But the conservative Goldwater wing of the Republican party stood with the South, including Reagan and William F. Buckley, and that forms the basis for Reaganism. In fact, those same Reaganites revolted against the moderate wing led by types such as Dirksen and Rockefeller (who they hated with a passion) and seized the party in the 1970s-80s. That, coupled with the defecting Dixiecrats, forms the basis of the GOP today.
The Republicans of 1860 were the liberals of their era; the Democrats of the 1860s were the Tea Party conservatives. That’s why when the Democrats shifted for Civil Rights starting in the 1930s but really in the 1960s many of the Dixiecrats such as Strom Thurmond and Jessie Helms became conservative Republicans.

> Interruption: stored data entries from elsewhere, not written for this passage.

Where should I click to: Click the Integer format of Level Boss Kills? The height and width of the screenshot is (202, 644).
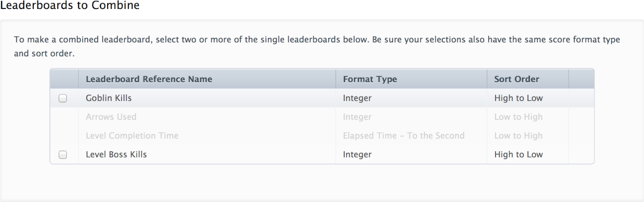(x=357, y=154)
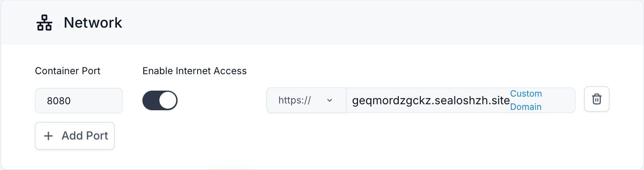Disable the Enable Internet Access switch
The image size is (644, 170).
point(160,100)
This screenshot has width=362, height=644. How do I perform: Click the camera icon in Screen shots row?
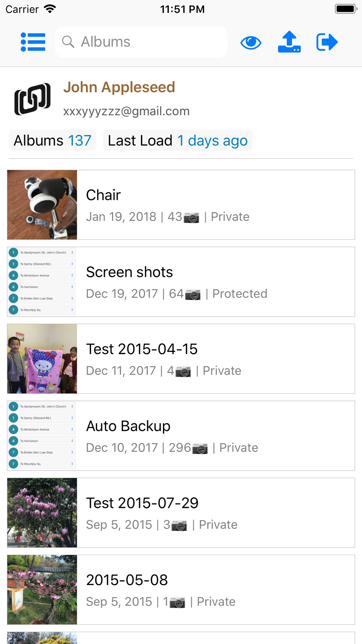point(193,294)
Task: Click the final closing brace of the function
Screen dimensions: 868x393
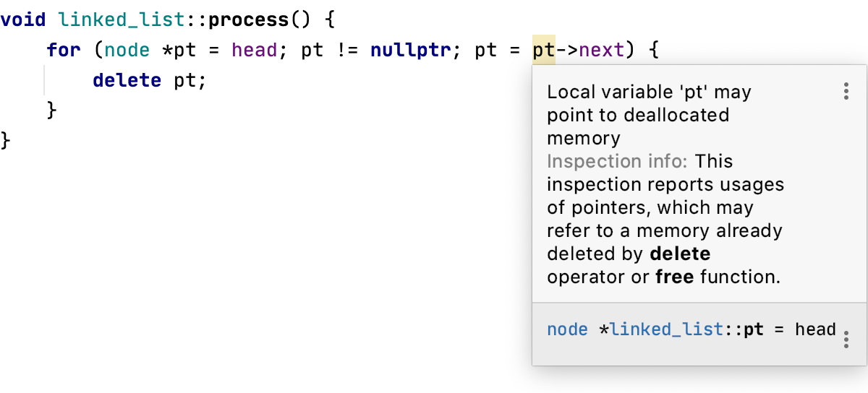Action: click(6, 139)
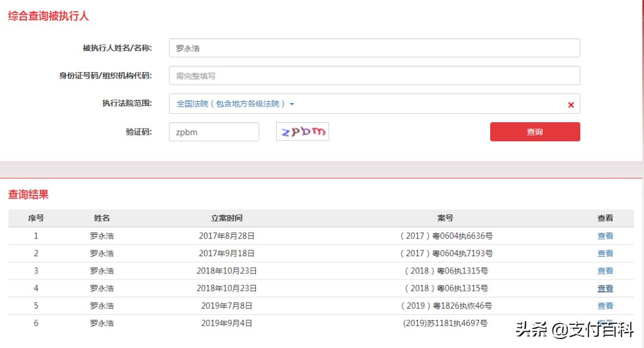Screen dimensions: 644x348
Task: Click 查看 for case 粤0604执6636号
Action: pos(605,236)
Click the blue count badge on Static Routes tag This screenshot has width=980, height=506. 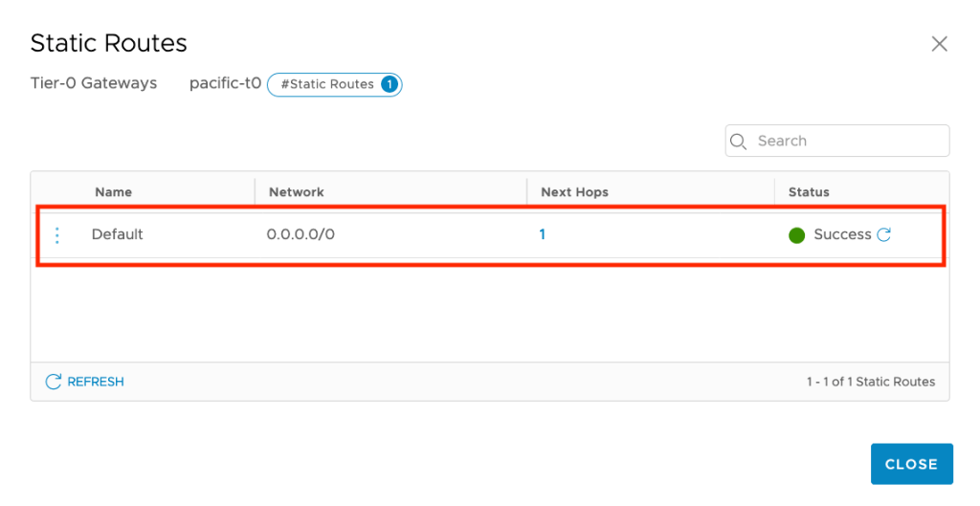(389, 84)
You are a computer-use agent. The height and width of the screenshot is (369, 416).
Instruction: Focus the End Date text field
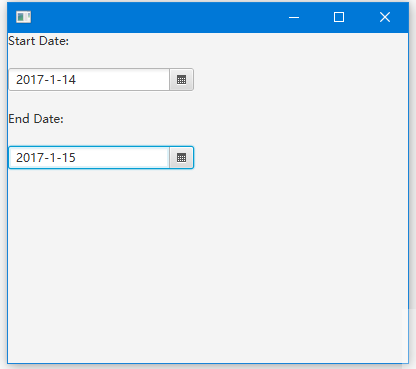[x=89, y=158]
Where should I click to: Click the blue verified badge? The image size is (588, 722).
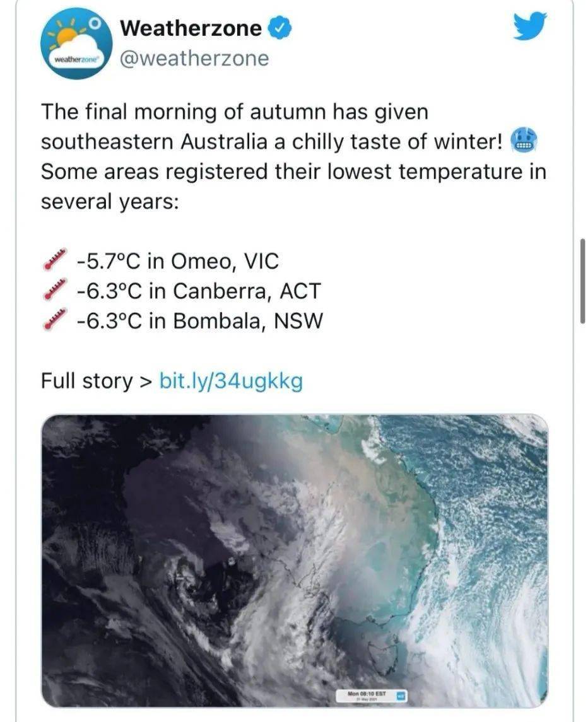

Notice how the author used a *1984* quote from Reagan, long after JFK had become a fallen martyr, and not the 1960 quote from Reagan asserting that JFK’s programs were “Marxist”? Also he seems to overlook those ads in the Dallas Morning News that day in November 1963 accusing him of treason and being soft on Communism. Kennedy was definitely left-of-center for his time. True, he wasn’t as liberal as Humphrey or many others, and his dispute with Galbreath (who was proven right, BTW, in the long run) was more about tactics rather immediate goals. But there is a tendency among rightist authors today to rewrite the past to claim American icons as their own—when they weren’t—and also to disavow the right’s association with fascism in the 1920s and 1930s, and to even claim fascism was a movement of the left, not the right (Jonah Golberg’s silly Liberal Fascism) even though it was clear to everyone living at the time which side of the political fence fascists stood.